Reputation: 75
I am doing some image processing in python, and need to crop multiple areas within many thousands of images. The pixel coordinate data used to crop the ROI (region of interest) is in an Excel spreadsheet, and arranged as THREE comma seperated values within ONE column. As you can see from this example data, there are multiple ROIs within each image that require cropping.
The three pixel coordinate values in this column are displayed as [x,y,r], with the "x/y" coord values marking the top left hand corner of the square shaped ROI, and the "r" value representing the length of each of the four sides as seen here . Clearly, the way to find the ROI without multiple x/y values for each corner of the box is: "ROI = im[Y:Y+R, X:X+R]", however im struggling to get to this stage.
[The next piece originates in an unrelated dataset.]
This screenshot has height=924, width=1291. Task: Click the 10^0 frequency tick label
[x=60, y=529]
I have used the pandas.read_excel function to read in the spreadsheet, however im struggling to get any further? Can anyone help please?
Thanks, Rhod
Upvotes: 1
Views: 544
Reputation: 207660
You can do it like this:
#!/usr/bin/env python3
import re
import cv2
import numpy as np
import pandas as pd
# Open spreadsheet
excel_file = 'spreadsheet.xlsx'
ss = pd.read_excel(excel_file)
# Extract filenames and coordinates
FandC = []
for index,row in ss.head().iterrows():
filename = row['filename']
coords = row['Pixel coords']
# Use regex to find anything that looks like a bunch of digits possibly with decimal point
x, y, r = re.findall(r'[0-9.]+',coords)
print(f'DEBUG: filename={filename}, x={x}, y={y}, r={r}')
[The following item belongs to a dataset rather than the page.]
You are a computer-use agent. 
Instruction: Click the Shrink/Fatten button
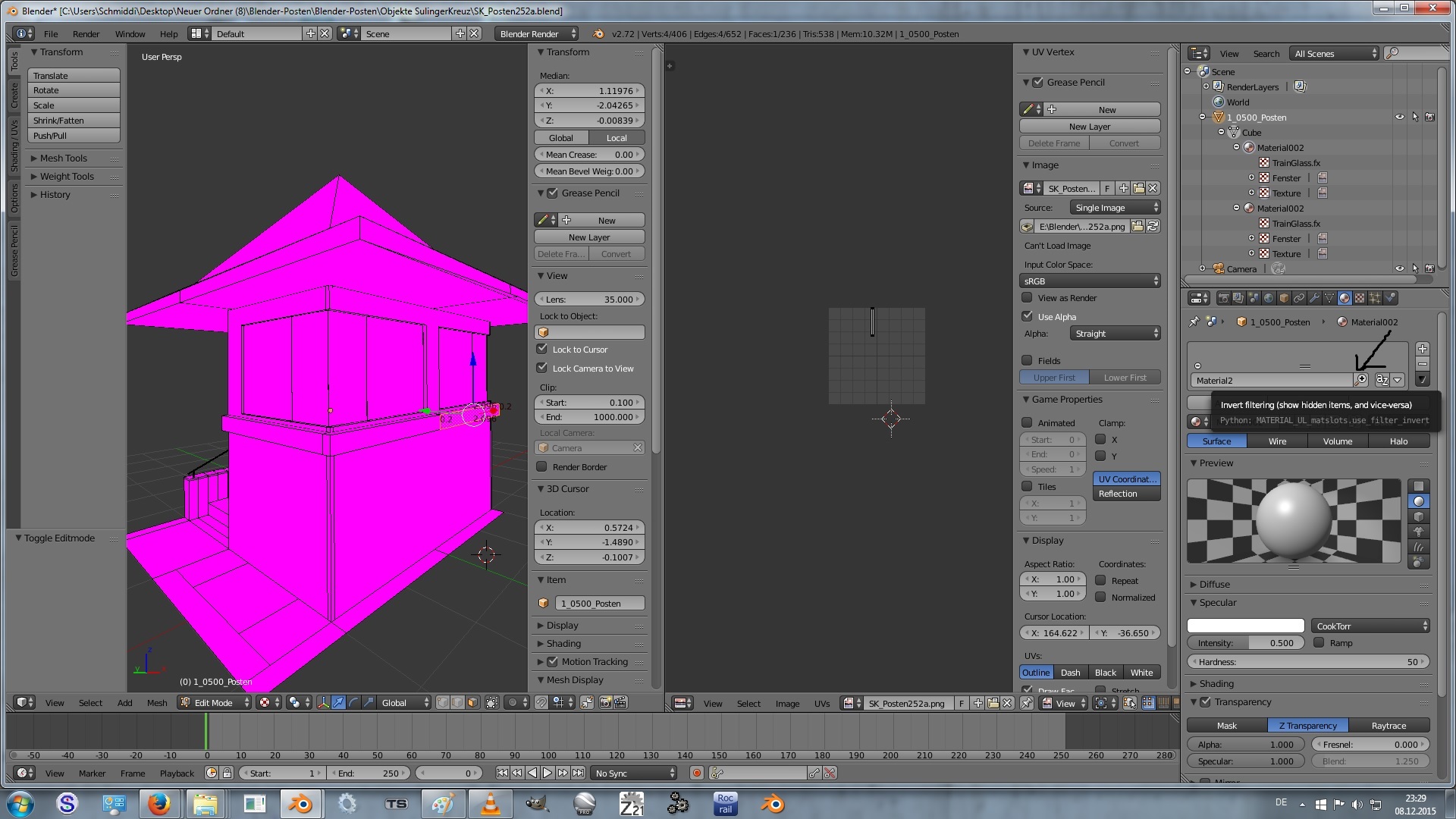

FandC.append({'filename': filename, 'x':x, 'y':y, 'r':r})
You now have a list of filenames and coordinates in FandC
that looks like this:
DEBUG: filename=M116_13331848_13109013315679.jpg, x=1345.83, y=1738, r=44.26
DEBUG: filename=M116_13331848_13109013315679.jpg, x=776.33, y=698.17, r=65.72
DEBUG: filename=M116_13331848_13109013315679.jpg, x=1215.5, y=485.67, r=61.16
DEBUG: filename=M116_13331848_13109013315679.jpg, x=1439.33, y=502.67, r=64.73
DEBUG: filename=M116_13331848_13109013315679.jpg, x=793.33, y=1661.5, r=86.03
Upvotes: 1